Hacker News new | ask | show | jobs
by buserror 2369 days ago
I'm rarely keen on posting negatives on articles that clearly took a lot of time to make, but I think this requires a bit of correction.

I think this article is very, very simplistic. All of it relates to a 8 bits CPU that is 40+ years old.

I switched to HLL as soon as I could get my hand on a compiler, namely, UCSD Pascal at the time! Then the Pascal, then to C and then myriads of other languages. I covered 6502, Z80, 68k (all of them, to 68040), PowerPC (all of them from 601 prototypes to G5s), ARMs (more than I can count) and x86s (same).

True to be told, the assembly language I started with /helped a LOT/ with be becoming an efficient developer; a developer who understand what 'code' is being generated when he writes an expression, a statement, a loop, and one who understands what the runtime implication are for most of the 'sugar coating' HLL gives.

However, starting (a bit) with the 68k, then even more so with the PowerPC, it became pretty much impossible to write /from scratch/ an assembly equivalent that was QUICKER than the compiler generated code. That was 20+ years ago. DRAM latency happened, pipelining happened and SIMD happened.

Today, hand writing assembly is pretty much stupid on modern CPUs. Given the register files, timings, shadow registers, bus latencies etc etc the compiler will ALWAYS be better because there is so much criteria to think about when generating code...

I'm not saying that having the knowledge is not useful; the best use of assembly is to write some code il HLL, one that is supposed to be super-mega-critical-quick, then disassemble it and see how it looks. More often then not, you can't make it better than it is in situ -- most of the time you will gain is to prepare your data better, align it better etc etc -- basically, 'hinting' the compiler to do a better job. You can do serious code butchery like that, without a hint of assembler [0].

But really, I haven't written any assembly for /performance reasons/ in 15 years, and that was Altivec on PowerPC.

For 8 bits, it's all smooth as butter, but the article also doesn't take into account the massive progress in compilers; I'm the author of SimAVR [1] and I've seen my load of generated code for that CPU, and the GCC toolchain is /very hard to beat/ by hand these days.

[0]: critical audio loop on one of my old PCI card driver, converting float<->int, applying gain etc while using the register file to the max, and making most use of the pipelining of the G4 (at the time) https://gist.github.com/buserror/0a3a69cca927b8da6c9c7ee1605... -- note, the inner loop was generated by a script that was doing the cycle calculations (!)

[1]: https://github.com/buserror/simavr

4 comments

> Today, hand writing assembly is pretty much stupid on modern CPUs

Yup. Explains all that neat hand-written AVX asm code in your video decoder, strcmp() implementation, lzma decompressor, utf8 parser, and the base64 decode logic in your browser.

A lot of people put in a lot of hard work so that you can have the cute thought that there is no more reason to write assembly. Many of them wrote your compilers, some of them wrote some of the logic I mentioned above. Quite sure that none of them appreciate being called "pretty much stupid".
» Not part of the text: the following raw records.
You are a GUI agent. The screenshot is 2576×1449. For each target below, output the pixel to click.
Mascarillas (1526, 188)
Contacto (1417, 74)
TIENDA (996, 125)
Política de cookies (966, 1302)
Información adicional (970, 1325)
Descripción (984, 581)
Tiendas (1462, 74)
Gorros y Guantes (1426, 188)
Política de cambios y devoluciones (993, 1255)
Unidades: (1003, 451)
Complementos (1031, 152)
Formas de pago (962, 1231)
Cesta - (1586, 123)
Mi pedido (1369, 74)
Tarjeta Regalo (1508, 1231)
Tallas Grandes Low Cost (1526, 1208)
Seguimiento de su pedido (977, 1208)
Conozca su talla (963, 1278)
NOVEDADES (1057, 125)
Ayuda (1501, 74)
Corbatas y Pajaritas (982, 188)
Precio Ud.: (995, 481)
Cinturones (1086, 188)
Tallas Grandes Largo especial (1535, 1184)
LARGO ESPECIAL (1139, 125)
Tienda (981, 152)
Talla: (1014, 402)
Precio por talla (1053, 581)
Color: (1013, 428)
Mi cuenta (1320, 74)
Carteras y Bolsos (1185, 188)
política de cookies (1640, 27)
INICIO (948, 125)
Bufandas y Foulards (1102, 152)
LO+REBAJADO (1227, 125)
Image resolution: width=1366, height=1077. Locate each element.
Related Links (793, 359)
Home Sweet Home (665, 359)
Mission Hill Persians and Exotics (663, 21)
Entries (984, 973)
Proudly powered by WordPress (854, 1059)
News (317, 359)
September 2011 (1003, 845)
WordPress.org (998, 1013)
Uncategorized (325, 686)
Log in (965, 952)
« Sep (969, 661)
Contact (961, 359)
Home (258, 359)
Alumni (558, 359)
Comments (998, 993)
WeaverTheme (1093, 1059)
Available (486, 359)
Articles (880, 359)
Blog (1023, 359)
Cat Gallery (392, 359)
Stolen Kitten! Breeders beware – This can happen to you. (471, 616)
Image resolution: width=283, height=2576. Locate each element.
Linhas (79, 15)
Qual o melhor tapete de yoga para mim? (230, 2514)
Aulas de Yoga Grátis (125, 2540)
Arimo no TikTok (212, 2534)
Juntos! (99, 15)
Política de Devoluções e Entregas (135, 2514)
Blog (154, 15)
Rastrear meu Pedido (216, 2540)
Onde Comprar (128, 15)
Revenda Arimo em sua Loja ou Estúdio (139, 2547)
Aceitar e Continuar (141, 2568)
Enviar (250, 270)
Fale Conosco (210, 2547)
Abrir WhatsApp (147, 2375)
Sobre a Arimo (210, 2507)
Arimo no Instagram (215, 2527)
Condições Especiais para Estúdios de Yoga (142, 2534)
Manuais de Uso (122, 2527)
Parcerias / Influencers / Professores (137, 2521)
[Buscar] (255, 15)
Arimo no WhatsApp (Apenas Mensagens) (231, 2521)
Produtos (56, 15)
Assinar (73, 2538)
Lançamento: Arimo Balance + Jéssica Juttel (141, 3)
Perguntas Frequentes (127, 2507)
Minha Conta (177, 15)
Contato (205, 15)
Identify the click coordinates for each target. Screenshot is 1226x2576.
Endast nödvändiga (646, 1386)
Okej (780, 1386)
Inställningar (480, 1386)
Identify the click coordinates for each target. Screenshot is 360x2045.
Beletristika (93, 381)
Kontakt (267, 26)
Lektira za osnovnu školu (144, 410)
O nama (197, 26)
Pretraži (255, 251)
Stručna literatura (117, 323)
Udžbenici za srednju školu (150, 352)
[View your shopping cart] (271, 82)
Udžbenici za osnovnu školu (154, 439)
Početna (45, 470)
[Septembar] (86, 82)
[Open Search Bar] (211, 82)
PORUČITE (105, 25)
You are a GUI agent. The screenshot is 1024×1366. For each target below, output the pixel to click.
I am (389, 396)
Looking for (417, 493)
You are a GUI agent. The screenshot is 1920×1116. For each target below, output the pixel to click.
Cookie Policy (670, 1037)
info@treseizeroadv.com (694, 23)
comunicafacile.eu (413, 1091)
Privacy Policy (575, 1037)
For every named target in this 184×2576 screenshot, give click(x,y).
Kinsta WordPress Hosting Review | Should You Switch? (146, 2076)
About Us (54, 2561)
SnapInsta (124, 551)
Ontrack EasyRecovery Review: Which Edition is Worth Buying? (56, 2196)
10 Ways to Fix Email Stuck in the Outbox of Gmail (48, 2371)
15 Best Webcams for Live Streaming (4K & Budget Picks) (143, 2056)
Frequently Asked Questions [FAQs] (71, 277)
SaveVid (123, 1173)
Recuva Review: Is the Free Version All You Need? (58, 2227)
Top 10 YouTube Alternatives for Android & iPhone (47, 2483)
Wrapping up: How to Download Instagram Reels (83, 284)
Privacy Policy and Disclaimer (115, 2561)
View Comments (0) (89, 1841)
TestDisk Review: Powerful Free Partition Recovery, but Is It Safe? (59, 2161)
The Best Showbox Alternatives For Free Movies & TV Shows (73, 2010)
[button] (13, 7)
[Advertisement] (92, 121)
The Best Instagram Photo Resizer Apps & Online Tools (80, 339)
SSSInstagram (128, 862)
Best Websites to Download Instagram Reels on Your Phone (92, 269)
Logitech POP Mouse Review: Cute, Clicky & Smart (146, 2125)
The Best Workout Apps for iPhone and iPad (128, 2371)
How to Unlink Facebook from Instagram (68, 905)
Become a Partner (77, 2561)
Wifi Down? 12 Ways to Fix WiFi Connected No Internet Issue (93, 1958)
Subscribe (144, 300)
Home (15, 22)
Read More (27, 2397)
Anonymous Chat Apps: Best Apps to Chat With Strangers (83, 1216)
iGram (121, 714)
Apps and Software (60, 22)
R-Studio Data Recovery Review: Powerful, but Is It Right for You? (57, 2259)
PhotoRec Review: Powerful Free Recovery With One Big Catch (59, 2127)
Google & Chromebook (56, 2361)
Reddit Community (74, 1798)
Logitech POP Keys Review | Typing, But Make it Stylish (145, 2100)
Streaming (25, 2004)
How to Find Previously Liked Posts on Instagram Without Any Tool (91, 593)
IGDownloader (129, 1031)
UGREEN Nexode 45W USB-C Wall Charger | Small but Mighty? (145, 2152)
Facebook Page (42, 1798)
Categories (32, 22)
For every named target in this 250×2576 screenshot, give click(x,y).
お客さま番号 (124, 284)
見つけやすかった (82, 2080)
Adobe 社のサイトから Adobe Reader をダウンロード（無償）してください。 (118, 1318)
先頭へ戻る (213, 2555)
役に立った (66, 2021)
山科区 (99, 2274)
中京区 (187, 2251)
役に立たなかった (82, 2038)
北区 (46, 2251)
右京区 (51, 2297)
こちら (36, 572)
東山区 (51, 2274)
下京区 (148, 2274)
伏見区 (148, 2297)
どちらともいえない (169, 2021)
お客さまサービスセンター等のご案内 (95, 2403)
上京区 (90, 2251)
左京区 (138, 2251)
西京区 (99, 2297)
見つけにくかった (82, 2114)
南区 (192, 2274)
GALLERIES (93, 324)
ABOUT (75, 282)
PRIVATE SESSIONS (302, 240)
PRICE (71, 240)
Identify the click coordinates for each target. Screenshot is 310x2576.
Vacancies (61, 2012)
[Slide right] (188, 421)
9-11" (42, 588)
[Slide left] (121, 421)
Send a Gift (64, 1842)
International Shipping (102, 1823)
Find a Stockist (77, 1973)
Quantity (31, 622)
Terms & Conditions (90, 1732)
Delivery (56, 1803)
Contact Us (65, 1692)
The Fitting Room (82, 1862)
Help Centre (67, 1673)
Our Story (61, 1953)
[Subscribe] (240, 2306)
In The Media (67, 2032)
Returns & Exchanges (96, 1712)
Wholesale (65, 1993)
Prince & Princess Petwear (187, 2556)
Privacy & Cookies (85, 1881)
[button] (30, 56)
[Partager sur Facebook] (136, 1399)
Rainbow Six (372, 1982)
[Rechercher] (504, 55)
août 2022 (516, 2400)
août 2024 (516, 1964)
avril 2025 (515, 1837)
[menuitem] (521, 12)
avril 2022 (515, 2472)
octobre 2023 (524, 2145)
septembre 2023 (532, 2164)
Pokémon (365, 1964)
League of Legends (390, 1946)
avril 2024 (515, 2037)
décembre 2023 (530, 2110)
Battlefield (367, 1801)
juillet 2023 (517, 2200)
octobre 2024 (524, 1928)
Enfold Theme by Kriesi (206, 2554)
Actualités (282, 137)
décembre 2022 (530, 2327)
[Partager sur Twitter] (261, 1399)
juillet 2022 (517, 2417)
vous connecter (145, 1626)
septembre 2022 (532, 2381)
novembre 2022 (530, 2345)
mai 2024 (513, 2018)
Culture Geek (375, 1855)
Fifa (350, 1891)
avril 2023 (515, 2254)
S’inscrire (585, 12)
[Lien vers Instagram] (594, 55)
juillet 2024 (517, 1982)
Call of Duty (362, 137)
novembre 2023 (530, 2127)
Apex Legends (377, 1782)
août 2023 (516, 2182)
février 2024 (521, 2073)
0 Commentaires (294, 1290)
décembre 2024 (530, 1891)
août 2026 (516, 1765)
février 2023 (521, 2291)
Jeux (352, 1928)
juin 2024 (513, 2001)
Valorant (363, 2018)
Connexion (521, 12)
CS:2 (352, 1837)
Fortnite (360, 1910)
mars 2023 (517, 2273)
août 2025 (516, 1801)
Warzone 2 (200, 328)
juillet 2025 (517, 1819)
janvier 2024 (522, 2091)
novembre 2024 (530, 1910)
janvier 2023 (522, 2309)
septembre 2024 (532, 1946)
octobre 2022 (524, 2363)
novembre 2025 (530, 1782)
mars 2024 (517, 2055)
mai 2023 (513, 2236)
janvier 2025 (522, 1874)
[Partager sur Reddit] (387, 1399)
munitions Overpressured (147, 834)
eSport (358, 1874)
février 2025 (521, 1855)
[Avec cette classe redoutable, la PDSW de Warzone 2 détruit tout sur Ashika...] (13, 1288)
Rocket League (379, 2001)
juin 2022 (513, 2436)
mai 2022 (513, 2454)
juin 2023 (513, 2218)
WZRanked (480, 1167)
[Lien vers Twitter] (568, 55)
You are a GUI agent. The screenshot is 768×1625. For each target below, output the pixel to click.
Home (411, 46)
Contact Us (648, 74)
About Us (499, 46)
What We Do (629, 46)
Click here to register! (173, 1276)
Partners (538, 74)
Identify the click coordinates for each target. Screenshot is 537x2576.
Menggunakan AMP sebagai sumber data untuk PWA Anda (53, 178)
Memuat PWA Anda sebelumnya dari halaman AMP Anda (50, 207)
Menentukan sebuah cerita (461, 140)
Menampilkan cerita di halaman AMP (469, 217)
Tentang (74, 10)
You haven't written any Assembly, because the guys and girls that implemented the compilers you use have done it for you.

Someone has to create those tools.

This article is specific to the 6502 where the commonly used CC65 C compiler the author references produces much, much worse code speed wise than what you can with pure assembly. In that regard, the article is not simplistic in the least. Coincidentally, I messaged the author just yesterday about the for loop example to point out that it was generated without optimization. Even with optimization enabled, the code is still about 3 times slower than hand written assembly. I know this may not be typical for other architectures like AVR but it certainly is for 6502.
I used to do my production code exclusively in 6502 assembler, with some tools in P-system Pascal. As I would read in magazines about the C language I would try to imagine what the C compiler would generate for certain constructs, and I couldn't imagine it being efficient compared to other 8-bit processors. Then we decided to experiment (at the company) with C and got a compiler. I was right, the code was awful. It used exactly the idioms I thought I would use if I had to to it. I can picture a really top-notch compiler doing better (because I'm more familiar with optimization in compilers now), but sooner or later some of the quirks (like 8-bit index registers and only page 0 can be used for pointers) will catch you.
In my experience, you can easily beat a compiler for size, which may or may not correspond to speed.